Bana göre Newson’ın göreceli olarak güvende hissetmesinin bir sebebi, National Theatre’daki dans performansını izleyenlerin büyük kısmının onu hayal kırıklığına uğratan beyaz liberal tiplerden olması. Benim izlediğim akşam seyirciler arasındaki Asyalıların sayısı bir elin parmaklarını geçmeyecek kadardı. Görünen o ki sahnede beyaz olmayanların sayısı seyircilerin arasındakinden daha fazlaydı.

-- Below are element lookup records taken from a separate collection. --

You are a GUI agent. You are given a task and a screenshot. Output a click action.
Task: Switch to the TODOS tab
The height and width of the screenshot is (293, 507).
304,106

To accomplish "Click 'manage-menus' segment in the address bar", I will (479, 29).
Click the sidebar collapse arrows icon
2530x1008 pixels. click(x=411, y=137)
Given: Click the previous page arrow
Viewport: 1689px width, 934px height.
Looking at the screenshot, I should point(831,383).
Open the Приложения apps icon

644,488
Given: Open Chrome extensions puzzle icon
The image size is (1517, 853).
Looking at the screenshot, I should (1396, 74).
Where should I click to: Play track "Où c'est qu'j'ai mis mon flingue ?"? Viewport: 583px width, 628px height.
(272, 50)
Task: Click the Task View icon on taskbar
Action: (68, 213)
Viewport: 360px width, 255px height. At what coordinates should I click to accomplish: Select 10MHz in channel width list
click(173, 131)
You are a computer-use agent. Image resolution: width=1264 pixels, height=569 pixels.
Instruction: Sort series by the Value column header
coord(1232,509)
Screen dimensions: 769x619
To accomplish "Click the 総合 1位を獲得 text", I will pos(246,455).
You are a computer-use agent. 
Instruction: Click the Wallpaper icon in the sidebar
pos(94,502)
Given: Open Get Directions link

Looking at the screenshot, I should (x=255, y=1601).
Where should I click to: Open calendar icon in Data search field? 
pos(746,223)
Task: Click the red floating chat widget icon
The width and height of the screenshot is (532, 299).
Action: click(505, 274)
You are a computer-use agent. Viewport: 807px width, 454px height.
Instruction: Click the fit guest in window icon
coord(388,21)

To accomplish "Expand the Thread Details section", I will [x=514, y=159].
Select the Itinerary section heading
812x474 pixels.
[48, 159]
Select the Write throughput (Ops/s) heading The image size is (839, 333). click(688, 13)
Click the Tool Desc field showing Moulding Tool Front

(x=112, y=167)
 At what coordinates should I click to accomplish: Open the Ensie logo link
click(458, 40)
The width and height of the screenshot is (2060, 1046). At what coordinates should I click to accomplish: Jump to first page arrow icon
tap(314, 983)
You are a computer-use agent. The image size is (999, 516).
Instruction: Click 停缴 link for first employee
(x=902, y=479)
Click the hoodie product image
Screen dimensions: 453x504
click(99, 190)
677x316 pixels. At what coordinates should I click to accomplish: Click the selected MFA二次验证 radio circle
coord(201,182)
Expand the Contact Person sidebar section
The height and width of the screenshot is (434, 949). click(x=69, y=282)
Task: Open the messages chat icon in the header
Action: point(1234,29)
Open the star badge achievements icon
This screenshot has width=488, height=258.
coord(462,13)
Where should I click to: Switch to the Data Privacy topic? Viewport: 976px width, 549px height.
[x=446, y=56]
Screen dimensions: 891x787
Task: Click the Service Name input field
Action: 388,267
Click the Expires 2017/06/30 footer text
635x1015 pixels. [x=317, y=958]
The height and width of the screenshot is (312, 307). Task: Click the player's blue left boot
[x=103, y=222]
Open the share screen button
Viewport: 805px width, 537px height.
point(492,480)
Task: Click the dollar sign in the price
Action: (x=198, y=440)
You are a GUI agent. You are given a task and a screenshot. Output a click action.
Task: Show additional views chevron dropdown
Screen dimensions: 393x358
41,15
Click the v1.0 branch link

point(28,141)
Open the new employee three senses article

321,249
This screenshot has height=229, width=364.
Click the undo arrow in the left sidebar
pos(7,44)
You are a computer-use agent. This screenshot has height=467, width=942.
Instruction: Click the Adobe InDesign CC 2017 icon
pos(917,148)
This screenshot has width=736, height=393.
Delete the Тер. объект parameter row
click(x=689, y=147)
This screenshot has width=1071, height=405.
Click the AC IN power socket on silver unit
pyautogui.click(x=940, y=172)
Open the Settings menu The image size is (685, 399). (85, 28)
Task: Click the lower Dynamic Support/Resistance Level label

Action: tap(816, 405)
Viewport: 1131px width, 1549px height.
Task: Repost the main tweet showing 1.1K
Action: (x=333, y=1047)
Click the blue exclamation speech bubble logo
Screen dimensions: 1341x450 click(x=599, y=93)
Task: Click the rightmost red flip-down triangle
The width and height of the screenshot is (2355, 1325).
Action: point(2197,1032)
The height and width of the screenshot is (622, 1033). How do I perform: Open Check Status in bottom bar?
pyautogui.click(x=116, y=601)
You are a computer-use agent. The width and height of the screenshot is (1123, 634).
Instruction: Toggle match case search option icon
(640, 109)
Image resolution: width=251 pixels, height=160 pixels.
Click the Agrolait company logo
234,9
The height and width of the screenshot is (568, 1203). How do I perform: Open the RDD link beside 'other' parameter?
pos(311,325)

Newson’ın İslam meselesinde heyecanlı olduğu aşikar– Kuran’ı okuduğunu ve Kuran’a aşina olduğunu söylediğinde ona inanıyorum-, ancak bu gösterinin onun bu heyecanının en iyi vasıtası olup olmadığı aşikar değil. Lineer yapısı ve ışığın ve gölgenin eksikliği bir tiyatro gösterisinden çok polemikçi bir derse daha çok benziyor. Dansın konuşmalara ne kattığının anlaşılması çok zordu ve Newson güçlü bir tez ileri sürerken bir denge hissettirmiyordu. Mesela kendisi homoseksüelliğe karşı Müslüman düşmanlığını gösteren bir anketi örnek veriyor, peki Müslümanların neredeyse yarısının Britanya’nın gey haklarına bakışı ile iftihar ettiğini gösteren Demos anketine ne demeli?
Gazetecilik dikkati ve merakının olmaması, Britinya’nın Müslüman topluluğu arasında kültürel muhazafakarlığı formülasyonunda sınıfın oynayabileceği rolün incelenmediği anlamına geliyor. Gösteri aynı zamanda politik İslamın neden sadece son otuz yılda geliştiğini sormuyor. “Can We Talk About This?”’i izlemenin çıkardığı toptan etki, Daily Mail’deki Melanie Phillips köşesinin bir dans performansına dönüştürülmüş halini izlemeye benziyordu. Bağlamı bir kenara koyarsak, gösteri hiç bitmeyecek gibiydi, sanki Wikipedia’ya erişimin olduğu sıkıcı bir bar muhabbeti tarafından köşeye sıkıştırılmıştık. Gösterinin adı bir sorgulama içeriyor ancak Can We Talk About This? sanki bana soruyu sormadan önce cevaba zaten karar vermiş birinin eseri gibi geldi.
Bütün bunlara rağmen Newson hevesi için övgüyü hak ediyor ve “Can We Talk About This?”’i izleyen herkes gösteri hakkında konuşmak zorunda hissediyor, ki bu da gösteriyi görmek için güçlü bir sebep. Akşam yemeği buluşmalarının misafirlerinin kendi sessizliklerinin ilham kaynağı olduğu gösteriyi izlemiş olmaları Newson’ı sevindirmiş. “Bu konuyu benimle tartışmak istemeyenlerin birçoğu bu gösteriyi izledi ve gerçekten etkilendiler. Artık bana sonunda konuyu anladıklarını söylüyorlar.” Peki sırada ne var, Mormonlar mı dediğimde gülüyor ve şöyle cevap veriyor: “Tanrı’dan bir süre kopmak istiyorum gibi geliyor.”